Hi all, in 0.7 beta, I am trying to create a web service using HTTP.jl that can utilize a periodically-updating tree (built with NearestNeighbors.jl). We need to use sklearn from python to generate vectors with which to populate the tree, and that usage of PyCall seems to be blocking everything and not allowing the web server to respond immediately. Any ideas as to how to get these to work together? Below is basically the code I’m running:

using HTTP
@everywhere using HTTP
using JSON
@everywhere using JSON
using Mongo
@everywhere using Mongo
using PyCall
@everywhere using PyCall
using LibBSON
@everywhere using LibBSON
using Distances
@everywhere using Distances

@everywhere include("NearestNeighbors.jl/src/NearestNeighbors.jl")

const c = RemoteChannel(()-> Channel{Tuple{NearestNeighbors.BallTree, Vector{String}}}(1))

# helper function to strip out bad non-ascii
@everywhere stripc0x(a::String) = replace(a, r"[^\x20-\x7e]" => "")

@everywhere function _process_mongo_article(article::LibBSON.BSONObject)
    return (stripc0x(join(article["content"], "  ")), article["uid"])

@everywhere function process_documents(mongo_cursor::Mongo.MongoCursor, vectorizer::PyObject)
    mongo_objs = [_process_mongo_article(x) for x in mongo_cursor]
    art_contents = getindex.(mongo_objs, 1)
    uids = getindex.(mongo_objs, 2)

    m = vectorizer[:transform](art_contents)
    return Matrix(m'), uids

@everywhere function build_tree(vectorizer::PyObject)
    client = MongoClient("mongodb://locallhost")
    collection = MongoCollection(client, "db", "collection")

    curs = find(collection, ("provider" => "ap"), ("_id" => false, "uid" => true, "content" => true); limit=100)
    m, uids = process_documents(curs, vectorizer)
    return NearestNeighbors.BallTree(m, Jaccard(); reorder=false), uids

function manage_tree(vectorizer::PyObject)    
    while true
        @async put!(c, build_tree(vectorizer))

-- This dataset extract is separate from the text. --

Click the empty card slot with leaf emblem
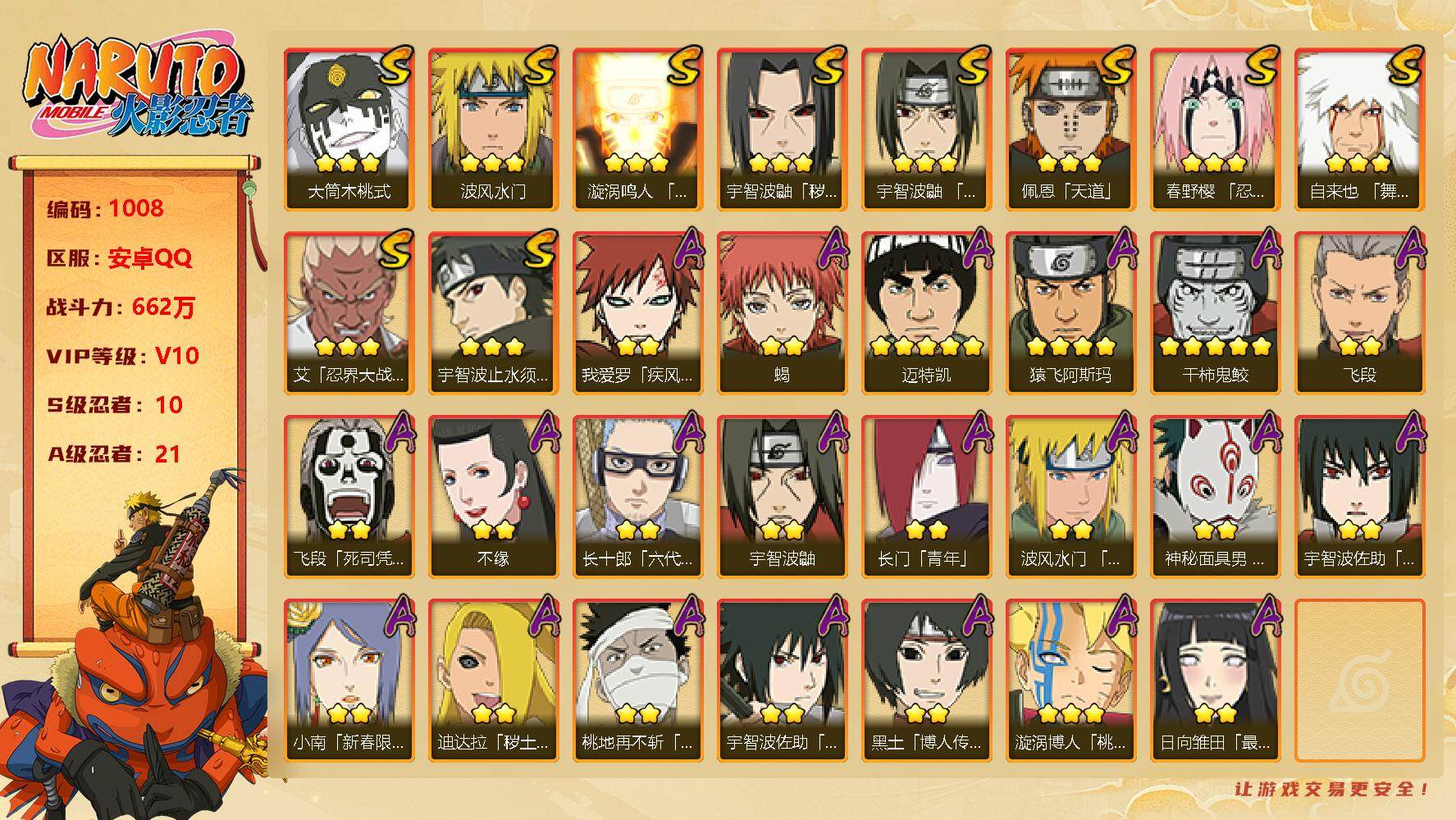This screenshot has height=820, width=1456. click(x=1359, y=680)
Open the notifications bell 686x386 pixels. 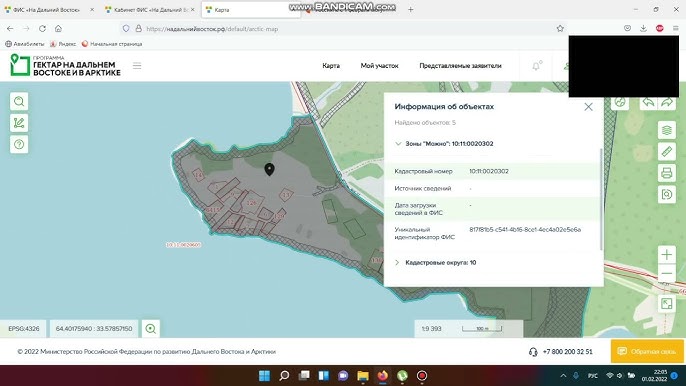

@everywhere function find_nn(req::HTTP.Request, objdict::Dict)
    data = JSON.parse(HTTP.payload(req,String))
    point = Vector{Float64}(data["point"])
    if isready(c)
        tree, uids = take!(c)
        objdict["tree"] = tree
        objdict["uids"] = uids
        println("new tree")
        tree = objdict["tree"]
        uids = objdict["uids"]
    ret = NearestNeighbors.inrange(tree, point, 0.8)
    ret_dict = Dict("idxs" => ret)
    return JSON.json(ret_dict)

function build_service()
    router = HTTP.Router()
    @pyimport sklearn.externals.joblib as jl
    vectorizer = jl.load("2c410c61-6016-4326-bb4b-83e81ebc1814.pkl")
    tree, uids = build_tree(vectorizer)
    objdict = Dict{String, Union{typeof(tree), Vector{String}}}("tree" => tree, "uids" => uids)
    HTTP.register!(router, "POST", "find_nn", HTTP.HandlerFunction((req::HTTP.Request) -> find_nn(req, objdict)))
    server = HTTP.Servers.Server(router)
    @async HTTP.serve(server, ip"", 8000)


I tried running the manage_tree function in the background, and also the HTTP.serve function (as is shown above). Both times, I get immediate responses from the web service using POST requests until the build_tree function is called. At that point, everything is blocked until it is done.


Figured it out (I need to read the docs more thoroughly) -> @async doesn’t actually launch what you call with it on a separate proc, so I needed to call @spawn (which does) and pass around my global channel obj so the main proc and the secondary proc could read/write from/to it.